A Letter to the Single Woman: Nothing Missing, Nothing Broken
I really hate events that are catered to single women at some churches. You know, those events called stuff like “Women in Waiting,” “How to Prepare for Your Boaz,” “Purity for the Single Woman.” Or when they try too hard to attract the millennials and name the event something like “It Ain’t Trickin If You Got It.” Okay, maybe that was a reach, but y’all know what I’m talking about. Quite frankly, all of it annoys me. Why? Because it all seems a bit propaganda-ish to me. I know this might sound harsh, but hear me out.
It seems as though some conferences have promised us that if we live a life of purity and save ourselves for marriage that we are guaranteed a husband in the end, but that is not what the Bible teaches us. I was at a women’s conference a couple weeks ago and the room was filled with beautiful, intelligent, successful, Black women of all ages who were single and waiting. Some were in their early twenties, while others were almost forty or beyond trying to hold on to their fading hopes of getting married and having children one day.
You could hear the joy in some voices as they told the story of their future life with a God-fearing husband and a house full of kids. Some shared stories of regret or how a toxic past relationship left scars on their heart or how they have their dream career, but would be so much happier once their Boaz comes along to complete their picture-perfect life. Some were questioning whether or not they have been called to a life of singleness, while others tried to be happy for their newly saved friend that just got married to an amazing man of God. The newly saved chick shares her story to a room full of singles (some that have been saving themselves forever, while she seemingly saved herself for five minutes) on the formula to getting a man. The nerve of her to try to tell these women how to get a man! Homegirl we ain’t new to this, you are! I know I must sound like a hater, but everyone was thinking it! Clearly, the Lord is still working on me.

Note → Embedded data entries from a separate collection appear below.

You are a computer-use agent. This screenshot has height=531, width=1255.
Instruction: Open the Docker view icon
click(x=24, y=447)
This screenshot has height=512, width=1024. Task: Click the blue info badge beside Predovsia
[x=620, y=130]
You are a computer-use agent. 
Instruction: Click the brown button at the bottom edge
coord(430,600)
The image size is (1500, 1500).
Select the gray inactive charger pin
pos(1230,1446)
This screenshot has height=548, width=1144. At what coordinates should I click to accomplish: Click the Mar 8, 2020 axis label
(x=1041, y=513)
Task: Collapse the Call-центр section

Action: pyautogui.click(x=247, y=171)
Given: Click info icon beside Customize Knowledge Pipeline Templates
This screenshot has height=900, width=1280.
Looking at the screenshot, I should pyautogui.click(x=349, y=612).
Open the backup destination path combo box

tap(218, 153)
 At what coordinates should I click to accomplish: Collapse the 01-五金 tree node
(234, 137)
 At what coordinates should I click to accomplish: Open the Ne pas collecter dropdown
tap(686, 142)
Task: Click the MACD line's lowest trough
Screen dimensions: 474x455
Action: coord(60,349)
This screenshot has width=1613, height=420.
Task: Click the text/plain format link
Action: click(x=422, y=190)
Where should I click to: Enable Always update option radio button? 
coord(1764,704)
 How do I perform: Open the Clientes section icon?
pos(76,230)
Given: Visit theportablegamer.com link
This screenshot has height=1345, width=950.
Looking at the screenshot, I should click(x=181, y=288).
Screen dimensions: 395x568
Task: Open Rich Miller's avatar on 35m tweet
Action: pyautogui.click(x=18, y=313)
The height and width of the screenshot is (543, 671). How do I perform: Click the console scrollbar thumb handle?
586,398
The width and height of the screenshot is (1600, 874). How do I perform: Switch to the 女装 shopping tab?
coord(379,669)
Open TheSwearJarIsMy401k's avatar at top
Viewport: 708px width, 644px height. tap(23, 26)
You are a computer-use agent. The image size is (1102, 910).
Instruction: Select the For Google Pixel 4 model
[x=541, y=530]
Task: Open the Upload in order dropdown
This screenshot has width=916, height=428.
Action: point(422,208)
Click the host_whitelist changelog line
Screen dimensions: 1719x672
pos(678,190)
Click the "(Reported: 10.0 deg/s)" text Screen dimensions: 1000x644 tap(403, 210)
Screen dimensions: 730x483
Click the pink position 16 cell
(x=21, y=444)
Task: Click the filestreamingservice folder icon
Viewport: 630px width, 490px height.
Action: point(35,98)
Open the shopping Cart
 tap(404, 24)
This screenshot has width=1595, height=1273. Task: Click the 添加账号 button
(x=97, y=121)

Don’t get me wrong, these conferences are needed and very beneficial. There is strength in numbers and it is helpful to surround yourself with people who are going through the same thing as you for support and encouragement. I get it! I just wish the messaging would change. I have no desire to sit around and sulk about my singleness or how my ultimate goal in life is to get a man to see my value and hopefully see me as his Proverbs 31 woman. Being amongst all of these gorgeous, diversely talented and God-fearing women made me feel a bit sad. Sad that our value has been reduced to being chosen to be someone’s wife. Sad there aren’t as many men of God looking for wives as there are women of God desiring to be married. Sad that some of these women may never get married. Sad that many of them have bought into the lie that a man will complete them, rather than God. Or that God can’t use them in their single season. Paul speaks directly to this in 1 Corinthians 7:7 “But I wish everyone were single, just as I am. Yet each person has a special gift from God, of one kind or another. But I say to those who aren’t married and to widows, it’s better to stay unmarried, just as I am.”
While the woman to man ratio in the church is jarringly disproportionate, I firmly believe that I will be married one day and have beautiful children. I look forward to that day, but I have recently learned the dangers of idolizing the idea of marriage. The dangers of being obedient to God primarily because you believe it will result in a husband one day. I think it’s so important that we preach that you are not incomplete if you are single. You are not defected, you are not less than, it’s not because you haven’t prayed or fasted enough, and God can still do amazing things through you as a single woman- and arguably can use you even more now than when you are married and have to divide your attention between God, a husband, and children. I know the toughest part about being single can be feeling lonely, but rest assured there are plenty of married couples that feel just as alone as you may feel. I know it’s hard to resist sexual sin as a single, but be reminded of 1 Corinthians 6:12-17. I know it can be hard to cast down negative thoughts regarding our biological clock, but God’s timing is perfect and he knows the desires of our heart. He has not forgotten about us (Philippians 4:19, Psalm 94:18-19, Matthew 6:25-26)!
I urge you not to spend your precious single years wishing you were in a different season. Do not become so consumed coveting what the couple on Instagram has that you overlook the blessings and opportunities you have right now. Use this season to fall in love with Jesus, save money, pay off your debt, serve at church, travel with your friends, go on dates, and have fun! You have no husband or children to think about right now. Stop blowing off the guy who is not exactly “your type,” but still may be worth getting to know. You can teach him how to dress, sis! Don’t confuse “settling” with being unreasonable. Take yourself out on dates, take care of yourself, read books to prepare you for marriage and books to encourage you during your singleness. Pray, fast, read the Bible, workout. The choice is yours!
Above all, trust God! I am preaching to myself as I write these words. A woman that has learned to love herself and be content with where God has her is a woman that is ready for marriage (if she desires it) (Philippians 4:12). Our singleness is just a season and there is a time and place for everything. We have to trust that God’s timing is perfect. You are enough because He is more than enough!